Thirty-six years after it rocketed away from Earth, the plutonium-powered spacecraft has escaped the sun's influence and is now cruising 11 1/2 billion miles away in interstellar space, or the vast, cold emptiness between the stars, NASA said Thursday.
And just in case it encounters intelligent life out there, it is carrying a gold-plated, 1970s-era phonograph record with multicultural greetings from Earth, photos and songs, including Chuck Berry's "Johnny B. Goode," along with Beethoven, Bach, Mozart and Louis Armstrong.
Never before has a man-made object left the solar system as it is commonly understood.
"We made it," said an ecstatic Ed Stone, the mission's chief scientist, who waited decades for this moment.
NASA celebrated by playing the "Star Trek" theme at a news conference in Washington.

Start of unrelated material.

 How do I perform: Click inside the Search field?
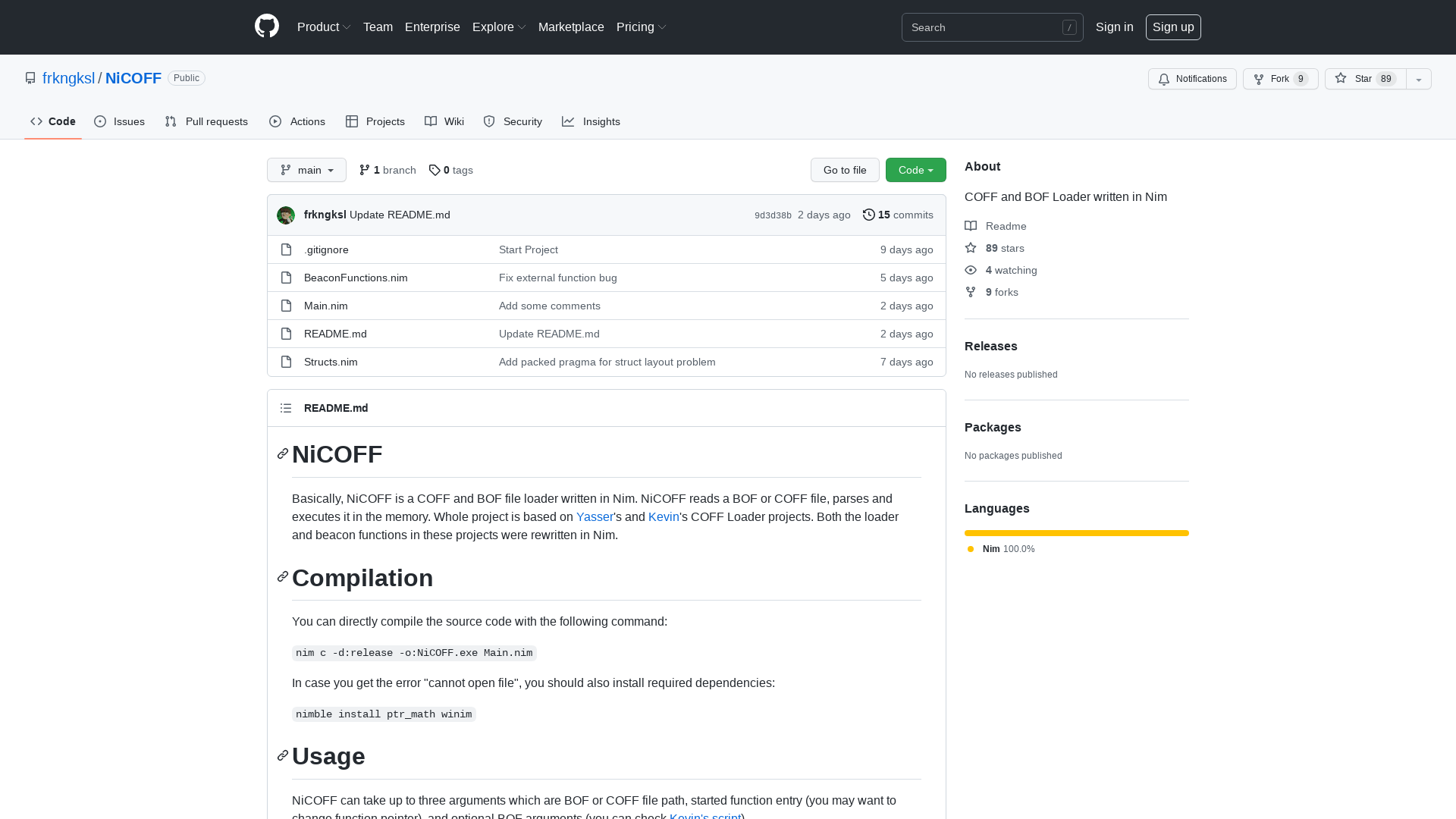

Voyager 1 actually made its exit more than a year ago, scientists said. But since there's no "Welcome to Interstellar Space" sign out there, NASA waited for more evidence before concluding that the probe had in fact broken out of the hot plasma bubble surrounding the planets.
Voyager 1, which is about the size of a small car, is drifting in a part of the universe littered with the remnants of ancient star explosions.

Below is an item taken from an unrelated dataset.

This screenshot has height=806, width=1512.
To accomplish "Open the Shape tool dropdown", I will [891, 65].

It will study exotic particles and other phenomena and will radio the data back to Earth, where the Voyager team awaits the starship's discoveries. It takes about 17 hours for its signal to reach Earth.
While Voyager 1 may have left the solar system as most people understand it, it still has hundreds, perhaps thousands, of years to go before bidding adieu to the last icy bodies that make up our neighborhood.

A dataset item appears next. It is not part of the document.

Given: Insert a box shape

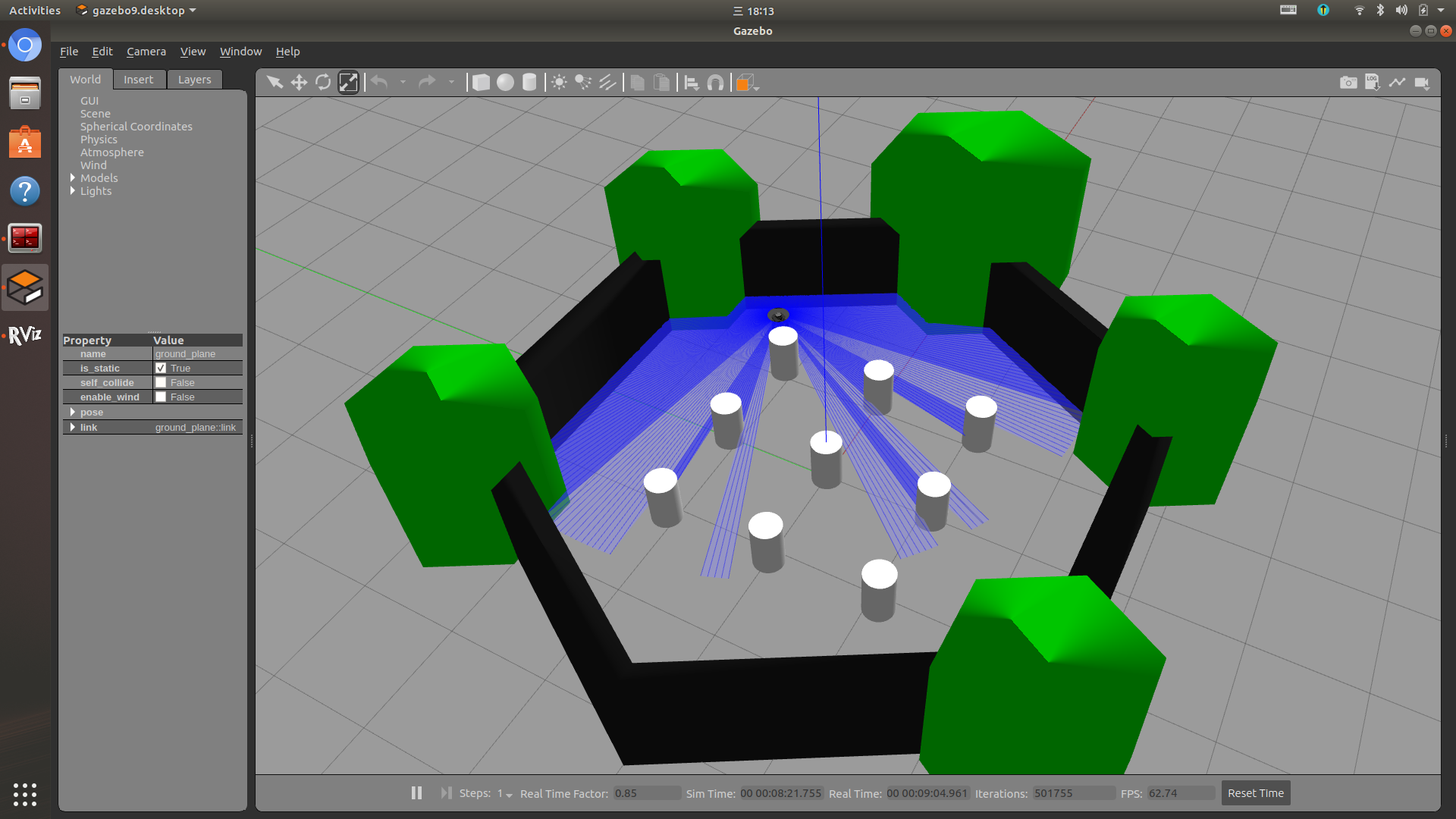Looking at the screenshot, I should 481,82.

At the rate it is going, it would take 40,000 years to reach the nearest star, Alpha Centauri.
Voyager 1's odyssey began in 1977 when the spacecraft and its twin, Voyager 2, were launched on a tour of the gas giant planets of the solar system.
After beaming back dazzling postcard views of Jupiter's giant red spot and Saturn's shimmering rings, Voyager 2 hopscotched to Uranus and Neptune. Meanwhile, Voyager 1 used Saturn as a gravitational slingshot to power itself past Pluto.
Last year, scientists monitoring Voyager 1 noticed strange happenings that suggested the spacecraft had broken through: Charged particles streaming from the sun suddenly vanished. Also, there was a spike in galactic cosmic rays bursting in from the outside.
Since there was no detectable change in the direction of the magnetic field lines, the team assumed the far-flung craft was still in the heliosphere, or the vast bubble of charged particles around the sun.
The Voyager team patiently waited for a change in magnetic field direction - thought to be the telltale sign of a cosmic border crossing.
But in the meantime, a chance solar eruption that shook Voyager I last spring provided the scientists with the data they needed, convincing them the boundary had been crossed in August of last year.
With the new data, "it took us 10 seconds to realize we were in interstellar space," said Don Gurnett, a Voyager scientist at the University of Iowa who led the new research, published online in the journal Science.
Not everyone is on board.
The new observations are fascinating, but "it's premature to judge," said Lennard Fisk, a space science professor at the University of Michigan and former NASA associate administrator who was not part of the team. "Can we wait a little while longer? Maybe this picture will clear up the farther we go."
Fisk was bothered by the absence of a change in magnetic field direction.
Voyager 2 trails behind at 9 1/2 billion miles from the sun. It may take another three years before Voyager 2 joins its twin on the other side. Eventually, the Voyagers will run out of nuclear fuel and will have to power down their instruments, perhaps by 2025.
Until then, Voyager 1 is "the little spacecraft that could," said mission project manager Suzanne Dodd of the NASA Jet Propulsion Laboratory. "We keep on going."